The rapid expansion of artificial intelligence (AI) technologies is leading to an increase in instances of harmful responses, including hate speech, copyright infringements, and inappropriate content. Researchers have highlighted the urgent need for improved standards and rigorous testing protocols to mitigate these undesirable behaviors, which have surfaced due to insufficient regulations surrounding AI model development.
According to Javier Rando, an expert in adversarial machine learning, there remains a significant gap in understanding how to consistently guide AI models to behave as intended. After nearly 15 years of research, he states, “The answer… is, no, we don’t know how to do this, and it doesn’t look like we are getting better.” This admission underscores the complexity of managing machine learning models, especially as their deployment becomes more prevalent.
One viable approach to assess risks associated with AI systems is “red teaming, ” a method borrowed from cybersecurity where individuals test and probe systems to uncover potential threats. Shayne Longpre, a researcher leading the Data Provenance Initiative, points out a significant shortfall in the availability of skilled professionals working in red teams. While AI startups often rely on first-party evaluators or contracted second parties for testing, expanding this process to include third-party users, researchers, and ethical hackers could significantly bolster evaluation efforts.
Longpre adds that some flaws detected within AI systems necessitate input from specialized experts, such as lawyers and medical professionals, highlighting the complexity behind determining whether a system’s output is faulty. To address these challenges, he advocates for standardized ‘AI flaw’ reports and mechanisms to disseminate information regarding identified issues within AI models.
Marrying user-centered evaluative practices with governance frameworks can enhance awareness of AI-related risks. Project Moonshot, launched by Singapore’s Infocomm Media Development Authority, illustrates a proactive approach in this direction. The initiative encompasses a large language model evaluation toolkit, developed with industry partners like IBM and DataRobot, which integrates benchmarks, red teaming, and testing baselines.

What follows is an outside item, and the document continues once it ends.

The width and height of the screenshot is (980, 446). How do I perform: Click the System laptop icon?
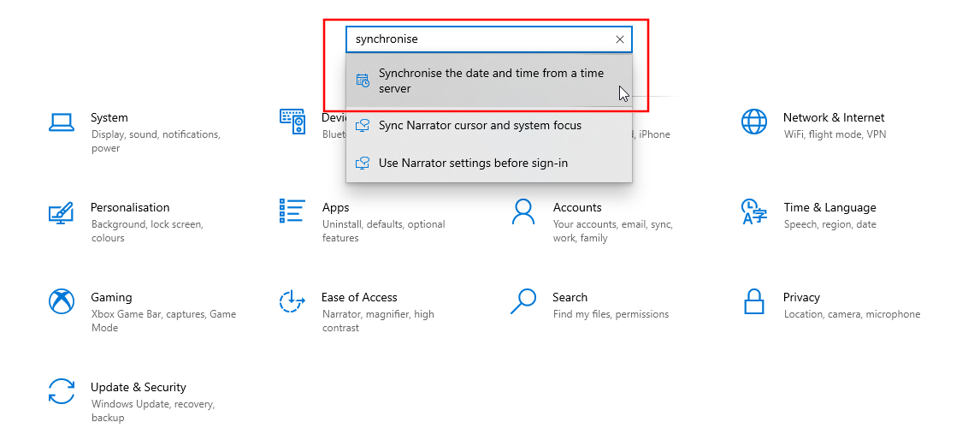[62, 122]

This framework aims to enable startups to ensure that their models are trustworthy and operationally safe for users. Anup Kumar, head of client engineering for data and AI at IBM Asia Pacific, emphasizes that the evaluation process should be continuous, occurring both prior to and following the deployment of AI models. Project Moonshot also plans to include customizable features tailored to various industry needs and promote multilingual and multicultural assessments.
Pierre Alquier, a professor of statistics at ESSEC Business School, highlights the troubling tendency of tech companies to rush AI model releases without rigorous testing. He compares the AI approval process unfavorably to that of pharmaceuticals and aviation, where product safety is heavily scrutinized before market entry. Alquier argues for the development of specific AI models tailored to targeted tasks, which would streamline the anticipation and regulation of potential misuse.
Rando concurs, noting that the broad capabilities of large language models (LLMs) complicate the task of defining safety and security standards. He cautions against tech companies overstating the robustness of their defenses against misuse, suggesting a need for balanced perceptions of AI model safety solutions.
The experts unanimously agree that the establishment of stricter standards and an emphasis on comprehensive AI testing are paramount to developing safer, more reliable AI technologies that serve users effectively.